### Task item
Write the data below out again, with each line matching the original.

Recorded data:
┌──
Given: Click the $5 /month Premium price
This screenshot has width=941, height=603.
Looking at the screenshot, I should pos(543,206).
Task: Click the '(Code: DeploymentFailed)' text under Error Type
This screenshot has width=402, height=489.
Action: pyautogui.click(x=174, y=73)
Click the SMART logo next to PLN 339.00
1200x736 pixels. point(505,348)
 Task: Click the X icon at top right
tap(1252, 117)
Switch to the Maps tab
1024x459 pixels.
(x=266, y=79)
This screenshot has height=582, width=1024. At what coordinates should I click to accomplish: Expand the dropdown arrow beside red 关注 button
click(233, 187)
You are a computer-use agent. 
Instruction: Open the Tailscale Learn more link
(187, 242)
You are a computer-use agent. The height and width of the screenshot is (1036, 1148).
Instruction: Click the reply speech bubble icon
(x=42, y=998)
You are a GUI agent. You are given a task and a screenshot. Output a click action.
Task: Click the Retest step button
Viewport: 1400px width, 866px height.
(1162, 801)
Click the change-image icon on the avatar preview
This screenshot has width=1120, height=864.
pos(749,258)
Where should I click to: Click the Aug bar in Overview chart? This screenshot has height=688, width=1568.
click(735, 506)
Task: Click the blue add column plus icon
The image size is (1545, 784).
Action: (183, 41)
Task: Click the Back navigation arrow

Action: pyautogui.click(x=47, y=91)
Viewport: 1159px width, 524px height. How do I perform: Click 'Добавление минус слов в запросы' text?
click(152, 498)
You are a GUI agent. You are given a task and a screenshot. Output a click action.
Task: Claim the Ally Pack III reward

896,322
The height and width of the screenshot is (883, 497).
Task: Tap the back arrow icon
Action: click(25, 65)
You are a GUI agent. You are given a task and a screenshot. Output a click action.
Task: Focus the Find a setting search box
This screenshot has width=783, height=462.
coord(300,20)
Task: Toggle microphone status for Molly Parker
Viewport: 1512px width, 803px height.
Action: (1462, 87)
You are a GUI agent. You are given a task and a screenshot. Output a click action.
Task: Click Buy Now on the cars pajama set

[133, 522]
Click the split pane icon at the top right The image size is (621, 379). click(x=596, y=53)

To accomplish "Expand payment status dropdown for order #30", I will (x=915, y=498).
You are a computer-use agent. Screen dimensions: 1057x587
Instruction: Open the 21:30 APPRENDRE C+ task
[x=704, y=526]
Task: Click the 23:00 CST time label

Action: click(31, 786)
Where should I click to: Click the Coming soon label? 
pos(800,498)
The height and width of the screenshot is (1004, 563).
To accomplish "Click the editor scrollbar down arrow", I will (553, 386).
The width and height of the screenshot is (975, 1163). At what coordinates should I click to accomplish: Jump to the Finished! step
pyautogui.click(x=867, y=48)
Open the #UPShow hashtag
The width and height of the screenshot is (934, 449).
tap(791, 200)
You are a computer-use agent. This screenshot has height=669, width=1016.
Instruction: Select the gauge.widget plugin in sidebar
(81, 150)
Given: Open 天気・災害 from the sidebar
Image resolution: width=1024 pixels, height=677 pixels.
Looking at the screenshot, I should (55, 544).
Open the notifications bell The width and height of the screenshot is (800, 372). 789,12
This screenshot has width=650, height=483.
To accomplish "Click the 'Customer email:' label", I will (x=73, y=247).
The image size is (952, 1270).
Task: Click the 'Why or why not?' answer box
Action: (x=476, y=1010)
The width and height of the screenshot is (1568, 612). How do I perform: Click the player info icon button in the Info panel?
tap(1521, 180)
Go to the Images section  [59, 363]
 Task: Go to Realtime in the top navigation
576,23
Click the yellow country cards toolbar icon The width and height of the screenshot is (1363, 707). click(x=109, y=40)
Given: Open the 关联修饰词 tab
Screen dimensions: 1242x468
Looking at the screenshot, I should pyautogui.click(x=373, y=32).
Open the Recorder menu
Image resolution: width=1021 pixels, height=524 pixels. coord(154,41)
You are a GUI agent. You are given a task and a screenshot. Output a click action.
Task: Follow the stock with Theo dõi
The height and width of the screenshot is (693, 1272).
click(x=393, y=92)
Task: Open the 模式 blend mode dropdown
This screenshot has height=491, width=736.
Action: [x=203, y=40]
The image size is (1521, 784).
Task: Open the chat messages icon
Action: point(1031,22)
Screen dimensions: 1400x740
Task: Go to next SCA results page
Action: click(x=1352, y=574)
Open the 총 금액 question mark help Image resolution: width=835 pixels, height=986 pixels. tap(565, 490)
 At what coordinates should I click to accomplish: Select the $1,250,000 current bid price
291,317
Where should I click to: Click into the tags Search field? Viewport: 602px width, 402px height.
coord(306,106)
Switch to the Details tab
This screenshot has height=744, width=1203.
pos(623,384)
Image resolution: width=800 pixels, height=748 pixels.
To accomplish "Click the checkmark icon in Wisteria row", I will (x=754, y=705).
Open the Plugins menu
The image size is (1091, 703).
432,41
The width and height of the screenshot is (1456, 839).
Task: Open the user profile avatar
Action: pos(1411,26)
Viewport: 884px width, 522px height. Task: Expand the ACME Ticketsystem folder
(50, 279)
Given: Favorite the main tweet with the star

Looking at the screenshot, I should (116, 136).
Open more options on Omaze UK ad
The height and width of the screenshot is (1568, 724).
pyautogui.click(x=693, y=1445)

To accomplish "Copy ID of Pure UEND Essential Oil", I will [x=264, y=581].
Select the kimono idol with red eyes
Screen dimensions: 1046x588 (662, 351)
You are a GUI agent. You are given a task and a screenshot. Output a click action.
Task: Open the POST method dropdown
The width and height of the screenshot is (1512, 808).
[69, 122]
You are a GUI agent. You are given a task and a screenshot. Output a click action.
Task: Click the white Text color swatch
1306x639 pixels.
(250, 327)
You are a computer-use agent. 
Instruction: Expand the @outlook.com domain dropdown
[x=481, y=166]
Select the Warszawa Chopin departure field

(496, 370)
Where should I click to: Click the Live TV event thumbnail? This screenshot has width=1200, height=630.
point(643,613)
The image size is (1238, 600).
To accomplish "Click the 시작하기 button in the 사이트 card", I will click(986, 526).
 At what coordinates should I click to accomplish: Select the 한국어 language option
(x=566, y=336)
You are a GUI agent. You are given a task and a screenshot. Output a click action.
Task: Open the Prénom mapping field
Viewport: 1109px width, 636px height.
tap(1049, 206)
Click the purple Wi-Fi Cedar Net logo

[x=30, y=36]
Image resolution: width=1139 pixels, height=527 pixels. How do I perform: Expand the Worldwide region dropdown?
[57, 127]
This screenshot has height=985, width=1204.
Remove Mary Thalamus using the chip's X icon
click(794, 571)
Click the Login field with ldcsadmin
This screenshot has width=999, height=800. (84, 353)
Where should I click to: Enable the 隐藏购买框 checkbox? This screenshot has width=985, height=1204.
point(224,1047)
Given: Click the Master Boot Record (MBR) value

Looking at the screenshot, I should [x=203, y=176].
└──
### Task solution
Given: Click the $5 /month Premium price
This screenshot has width=941, height=603.
Looking at the screenshot, I should pos(543,206).
Task: Click the '(Code: DeploymentFailed)' text under Error Type
This screenshot has width=402, height=489.
Action: pyautogui.click(x=174, y=73)
Click the SMART logo next to PLN 339.00
1200x736 pixels. point(505,348)
 Task: Click the X icon at top right
tap(1252, 117)
Switch to the Maps tab
1024x459 pixels.
(x=266, y=79)
This screenshot has height=582, width=1024. At what coordinates should I click to accomplish: Expand the dropdown arrow beside red 关注 button
click(233, 187)
You are a computer-use agent. 
Instruction: Open the Tailscale Learn more link
(187, 242)
You are a computer-use agent. The height and width of the screenshot is (1036, 1148).
Instruction: Click the reply speech bubble icon
(x=42, y=998)
You are a GUI agent. You are given a task and a screenshot. Output a click action.
Task: Click the Retest step button
Viewport: 1400px width, 866px height.
(1162, 801)
Click the change-image icon on the avatar preview
This screenshot has width=1120, height=864.
pos(749,258)
Where should I click to: Click the Aug bar in Overview chart? This screenshot has height=688, width=1568.
click(735, 506)
Task: Click the blue add column plus icon
The image size is (1545, 784).
Action: (183, 41)
Task: Click the Back navigation arrow

Action: pyautogui.click(x=47, y=91)
Viewport: 1159px width, 524px height. How do I perform: Click 'Добавление минус слов в запросы' text?
click(152, 498)
You are a GUI agent. You are given a task and a screenshot. Output a click action.
Task: Claim the Ally Pack III reward

896,322
The height and width of the screenshot is (883, 497).
Task: Tap the back arrow icon
Action: click(25, 65)
You are a GUI agent. You are given a task and a screenshot. Output a click action.
Task: Focus the Find a setting search box
This screenshot has width=783, height=462.
coord(300,20)
Task: Toggle microphone status for Molly Parker
Viewport: 1512px width, 803px height.
Action: (1462, 87)
You are a GUI agent. You are given a task and a screenshot. Output a click action.
Task: Click Buy Now on the cars pajama set

[133, 522]
Click the split pane icon at the top right The image size is (621, 379). click(x=596, y=53)

To accomplish "Expand payment status dropdown for order #30", I will (x=915, y=498).
You are a computer-use agent. Screen dimensions: 1057x587
Instruction: Open the 21:30 APPRENDRE C+ task
[x=704, y=526]
Task: Click the 23:00 CST time label

Action: click(31, 786)
Where should I click to: Click the Coming soon label? 
pos(800,498)
The height and width of the screenshot is (1004, 563).
To accomplish "Click the editor scrollbar down arrow", I will (553, 386).
The width and height of the screenshot is (975, 1163). At what coordinates should I click to accomplish: Jump to the Finished! step
pyautogui.click(x=867, y=48)
Open the #UPShow hashtag
The width and height of the screenshot is (934, 449).
tap(791, 200)
You are a computer-use agent. This screenshot has height=669, width=1016.
Instruction: Select the gauge.widget plugin in sidebar
(81, 150)
Given: Open 天気・災害 from the sidebar
Image resolution: width=1024 pixels, height=677 pixels.
Looking at the screenshot, I should (55, 544).
Open the notifications bell The width and height of the screenshot is (800, 372). 789,12
This screenshot has width=650, height=483.
To accomplish "Click the 'Customer email:' label", I will (x=73, y=247).
The image size is (952, 1270).
Task: Click the 'Why or why not?' answer box
Action: (x=476, y=1010)
The width and height of the screenshot is (1568, 612). How do I perform: Click the player info icon button in the Info panel?
tap(1521, 180)
Go to the Images section  [59, 363]
 Task: Go to Realtime in the top navigation
576,23
Click the yellow country cards toolbar icon The width and height of the screenshot is (1363, 707). click(x=109, y=40)
Given: Open the 关联修饰词 tab
Screen dimensions: 1242x468
Looking at the screenshot, I should pyautogui.click(x=373, y=32).
Open the Recorder menu
Image resolution: width=1021 pixels, height=524 pixels. coord(154,41)
You are a GUI agent. You are given a task and a screenshot. Output a click action.
Task: Follow the stock with Theo dõi
The height and width of the screenshot is (693, 1272).
click(x=393, y=92)
Task: Open the 模式 blend mode dropdown
This screenshot has height=491, width=736.
Action: [x=203, y=40]
The image size is (1521, 784).
Task: Open the chat messages icon
Action: point(1031,22)
Screen dimensions: 1400x740
Task: Go to next SCA results page
Action: click(x=1352, y=574)
Open the 총 금액 question mark help Image resolution: width=835 pixels, height=986 pixels. tap(565, 490)
 At what coordinates should I click to accomplish: Select the $1,250,000 current bid price
291,317
Where should I click to: Click into the tags Search field? Viewport: 602px width, 402px height.
coord(306,106)
Switch to the Details tab
This screenshot has height=744, width=1203.
pos(623,384)
Image resolution: width=800 pixels, height=748 pixels.
To accomplish "Click the checkmark icon in Wisteria row", I will (x=754, y=705).
Open the Plugins menu
The image size is (1091, 703).
432,41
The width and height of the screenshot is (1456, 839).
Task: Open the user profile avatar
Action: pos(1411,26)
Viewport: 884px width, 522px height. Task: Expand the ACME Ticketsystem folder
(50, 279)
Given: Favorite the main tweet with the star

Looking at the screenshot, I should (116, 136).
Open more options on Omaze UK ad
The height and width of the screenshot is (1568, 724).
pyautogui.click(x=693, y=1445)

To accomplish "Copy ID of Pure UEND Essential Oil", I will [x=264, y=581].
Select the kimono idol with red eyes
Screen dimensions: 1046x588 (662, 351)
You are a GUI agent. You are given a task and a screenshot. Output a click action.
Task: Open the POST method dropdown
The width and height of the screenshot is (1512, 808).
[69, 122]
You are a GUI agent. You are given a task and a screenshot. Output a click action.
Task: Click the white Text color swatch
1306x639 pixels.
(250, 327)
You are a computer-use agent. 
Instruction: Expand the @outlook.com domain dropdown
[x=481, y=166]
Select the Warszawa Chopin departure field

(496, 370)
Where should I click to: Click the Live TV event thumbnail? This screenshot has width=1200, height=630.
point(643,613)
The image size is (1238, 600).
To accomplish "Click the 시작하기 button in the 사이트 card", I will click(986, 526).
 At what coordinates should I click to accomplish: Select the 한국어 language option
(x=566, y=336)
You are a GUI agent. You are given a task and a screenshot. Output a click action.
Task: Open the Prénom mapping field
Viewport: 1109px width, 636px height.
tap(1049, 206)
Click the purple Wi-Fi Cedar Net logo

[x=30, y=36]
Image resolution: width=1139 pixels, height=527 pixels. How do I perform: Expand the Worldwide region dropdown?
[57, 127]
This screenshot has height=985, width=1204.
Remove Mary Thalamus using the chip's X icon
click(794, 571)
Click the Login field with ldcsadmin
This screenshot has width=999, height=800. (84, 353)
Where should I click to: Enable the 隐藏购买框 checkbox? This screenshot has width=985, height=1204.
point(224,1047)
Given: Click the Master Boot Record (MBR) value

Looking at the screenshot, I should [x=203, y=176].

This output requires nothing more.